* _Written request_
Render the material below as a two-column CSV with columns input and output, starting with the line containing "pixels, height=552 pixels." and going on through the line containing "[x=74, y=63]", one row for each input paired with its answer. Put each field in quotes and replace line breaks with spaces.

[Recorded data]
————

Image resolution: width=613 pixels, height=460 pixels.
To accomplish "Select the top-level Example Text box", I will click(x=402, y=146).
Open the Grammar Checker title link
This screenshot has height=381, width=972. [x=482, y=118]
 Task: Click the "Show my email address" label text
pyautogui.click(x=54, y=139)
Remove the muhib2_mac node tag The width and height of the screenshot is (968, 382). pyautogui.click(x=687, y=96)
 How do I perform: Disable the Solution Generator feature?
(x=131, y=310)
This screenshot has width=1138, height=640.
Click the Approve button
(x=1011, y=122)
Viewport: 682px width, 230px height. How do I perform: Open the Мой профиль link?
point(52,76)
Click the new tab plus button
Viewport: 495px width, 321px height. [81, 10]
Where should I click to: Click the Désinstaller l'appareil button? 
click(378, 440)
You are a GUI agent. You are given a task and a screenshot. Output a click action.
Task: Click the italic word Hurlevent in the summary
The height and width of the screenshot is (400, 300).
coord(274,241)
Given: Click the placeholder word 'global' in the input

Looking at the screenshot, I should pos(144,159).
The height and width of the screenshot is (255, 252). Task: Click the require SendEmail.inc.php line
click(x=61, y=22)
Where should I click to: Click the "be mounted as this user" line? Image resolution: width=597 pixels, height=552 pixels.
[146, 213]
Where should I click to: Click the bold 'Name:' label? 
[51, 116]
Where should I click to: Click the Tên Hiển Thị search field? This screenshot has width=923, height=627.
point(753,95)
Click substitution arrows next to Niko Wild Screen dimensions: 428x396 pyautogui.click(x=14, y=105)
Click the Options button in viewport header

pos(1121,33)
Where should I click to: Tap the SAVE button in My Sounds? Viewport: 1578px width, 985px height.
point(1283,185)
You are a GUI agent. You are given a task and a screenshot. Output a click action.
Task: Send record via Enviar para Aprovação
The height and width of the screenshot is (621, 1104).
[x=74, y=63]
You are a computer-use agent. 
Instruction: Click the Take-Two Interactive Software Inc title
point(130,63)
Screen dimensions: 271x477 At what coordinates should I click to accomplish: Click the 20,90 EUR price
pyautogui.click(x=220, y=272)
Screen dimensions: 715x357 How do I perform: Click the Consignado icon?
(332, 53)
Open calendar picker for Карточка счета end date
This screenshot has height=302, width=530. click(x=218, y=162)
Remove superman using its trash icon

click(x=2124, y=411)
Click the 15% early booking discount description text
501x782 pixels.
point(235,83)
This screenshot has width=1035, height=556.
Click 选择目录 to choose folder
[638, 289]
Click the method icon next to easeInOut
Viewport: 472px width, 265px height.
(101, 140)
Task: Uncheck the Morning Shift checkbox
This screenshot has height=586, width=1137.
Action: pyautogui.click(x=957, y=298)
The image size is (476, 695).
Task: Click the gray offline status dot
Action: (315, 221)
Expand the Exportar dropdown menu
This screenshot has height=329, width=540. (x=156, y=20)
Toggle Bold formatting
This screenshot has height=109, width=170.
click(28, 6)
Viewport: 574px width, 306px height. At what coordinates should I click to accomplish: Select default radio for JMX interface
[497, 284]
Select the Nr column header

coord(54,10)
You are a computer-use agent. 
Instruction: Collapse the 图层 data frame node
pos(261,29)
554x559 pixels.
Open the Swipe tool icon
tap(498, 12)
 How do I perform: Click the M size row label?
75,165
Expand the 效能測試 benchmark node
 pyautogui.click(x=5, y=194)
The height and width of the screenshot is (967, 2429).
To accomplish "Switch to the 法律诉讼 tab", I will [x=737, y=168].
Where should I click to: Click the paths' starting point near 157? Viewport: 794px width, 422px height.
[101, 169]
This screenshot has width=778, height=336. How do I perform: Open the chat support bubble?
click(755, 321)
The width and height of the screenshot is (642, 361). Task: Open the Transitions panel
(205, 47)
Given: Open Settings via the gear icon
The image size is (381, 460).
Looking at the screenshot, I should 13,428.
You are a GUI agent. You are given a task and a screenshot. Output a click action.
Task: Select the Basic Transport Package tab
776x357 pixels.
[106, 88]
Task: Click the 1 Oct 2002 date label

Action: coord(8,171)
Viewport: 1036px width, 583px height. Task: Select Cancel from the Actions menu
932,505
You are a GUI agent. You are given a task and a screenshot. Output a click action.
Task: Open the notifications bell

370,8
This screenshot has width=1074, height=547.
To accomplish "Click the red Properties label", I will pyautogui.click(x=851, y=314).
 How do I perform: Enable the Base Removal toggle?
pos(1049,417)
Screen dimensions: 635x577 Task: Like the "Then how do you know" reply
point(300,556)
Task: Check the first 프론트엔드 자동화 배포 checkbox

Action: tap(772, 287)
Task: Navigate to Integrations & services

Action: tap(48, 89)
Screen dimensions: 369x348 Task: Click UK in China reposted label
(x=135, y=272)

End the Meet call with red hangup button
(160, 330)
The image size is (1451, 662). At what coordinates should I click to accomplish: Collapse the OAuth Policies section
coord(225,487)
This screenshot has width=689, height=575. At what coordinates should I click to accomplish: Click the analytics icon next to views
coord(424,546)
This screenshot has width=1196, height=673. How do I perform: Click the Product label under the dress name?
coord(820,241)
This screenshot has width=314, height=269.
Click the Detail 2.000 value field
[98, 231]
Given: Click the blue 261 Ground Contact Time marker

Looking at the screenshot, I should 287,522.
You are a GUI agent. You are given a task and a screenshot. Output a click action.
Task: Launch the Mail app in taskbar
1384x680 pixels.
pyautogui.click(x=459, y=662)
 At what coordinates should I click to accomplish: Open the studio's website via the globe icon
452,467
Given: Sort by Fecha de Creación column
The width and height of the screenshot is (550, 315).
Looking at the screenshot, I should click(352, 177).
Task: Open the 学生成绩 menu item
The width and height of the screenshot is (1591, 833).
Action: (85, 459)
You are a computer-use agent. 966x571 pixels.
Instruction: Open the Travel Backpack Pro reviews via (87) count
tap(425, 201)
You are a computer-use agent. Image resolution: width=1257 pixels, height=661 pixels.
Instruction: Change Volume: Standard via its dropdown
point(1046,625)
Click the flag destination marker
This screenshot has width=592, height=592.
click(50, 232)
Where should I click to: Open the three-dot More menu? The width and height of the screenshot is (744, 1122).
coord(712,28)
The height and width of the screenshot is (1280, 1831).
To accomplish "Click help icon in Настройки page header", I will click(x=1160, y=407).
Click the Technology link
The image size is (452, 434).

————

* _Written answer_
input,output
"Where should I click to: Click the ""be mounted as this user"" line? Image resolution: width=597 pixels, height=552 pixels.","[146, 213]"
"Where should I click to: Click the bold 'Name:' label?","[51, 116]"
"Where should I click to: Click the Tên Hiển Thị search field? This screenshot has width=923, height=627.","point(753,95)"
"Click substitution arrows next to Niko Wild Screen dimensions: 428x396","pyautogui.click(x=14, y=105)"
"Click the Options button in viewport header","pos(1121,33)"
"Where should I click to: Tap the SAVE button in My Sounds? Viewport: 1578px width, 985px height.","point(1283,185)"
"You are a GUI agent. You are given a task and a screenshot. Output a click action. Task: Send record via Enviar para Aprovação The height and width of the screenshot is (621, 1104).","[x=74, y=63]"